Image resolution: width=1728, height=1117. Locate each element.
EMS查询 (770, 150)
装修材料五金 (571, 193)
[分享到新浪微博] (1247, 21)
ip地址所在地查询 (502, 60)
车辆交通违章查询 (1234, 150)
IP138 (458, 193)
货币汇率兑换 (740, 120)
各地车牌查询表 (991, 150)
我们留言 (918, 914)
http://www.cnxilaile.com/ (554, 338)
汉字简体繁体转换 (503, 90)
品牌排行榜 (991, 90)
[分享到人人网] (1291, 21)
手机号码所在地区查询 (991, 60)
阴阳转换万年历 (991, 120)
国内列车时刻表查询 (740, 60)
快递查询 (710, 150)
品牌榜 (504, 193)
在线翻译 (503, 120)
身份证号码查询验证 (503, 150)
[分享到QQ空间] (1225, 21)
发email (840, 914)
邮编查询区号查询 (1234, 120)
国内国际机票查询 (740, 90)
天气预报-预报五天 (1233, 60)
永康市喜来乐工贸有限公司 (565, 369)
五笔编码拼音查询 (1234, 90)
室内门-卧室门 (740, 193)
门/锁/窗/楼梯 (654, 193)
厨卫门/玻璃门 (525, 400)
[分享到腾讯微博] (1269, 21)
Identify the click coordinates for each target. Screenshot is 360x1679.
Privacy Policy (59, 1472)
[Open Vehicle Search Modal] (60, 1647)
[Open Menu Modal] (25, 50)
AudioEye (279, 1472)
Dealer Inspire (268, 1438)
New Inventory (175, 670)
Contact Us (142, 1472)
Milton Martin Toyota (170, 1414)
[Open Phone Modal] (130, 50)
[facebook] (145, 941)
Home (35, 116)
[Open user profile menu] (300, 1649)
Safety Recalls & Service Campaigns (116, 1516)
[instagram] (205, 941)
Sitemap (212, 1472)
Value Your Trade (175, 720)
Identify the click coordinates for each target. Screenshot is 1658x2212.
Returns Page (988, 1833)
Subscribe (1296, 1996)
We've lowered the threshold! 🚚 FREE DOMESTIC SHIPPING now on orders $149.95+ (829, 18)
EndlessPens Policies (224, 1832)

### Task brief
Write out again exactly the lines that run from the one holding "Safety Recalls &" through the last line of the data; omit all other lines.

### Response
Safety Recalls & Service Campaigns (116, 1516)
[instagram] (205, 941)
Sitemap (212, 1472)
Value Your Trade (175, 720)
Identify the click coordinates for each target. Screenshot is 1658x2212.
Returns Page (988, 1833)
Subscribe (1296, 1996)
We've lowered the threshold! 🚚 FREE DOMESTIC SHIPPING now on orders $149.95+ (829, 18)
EndlessPens Policies (224, 1832)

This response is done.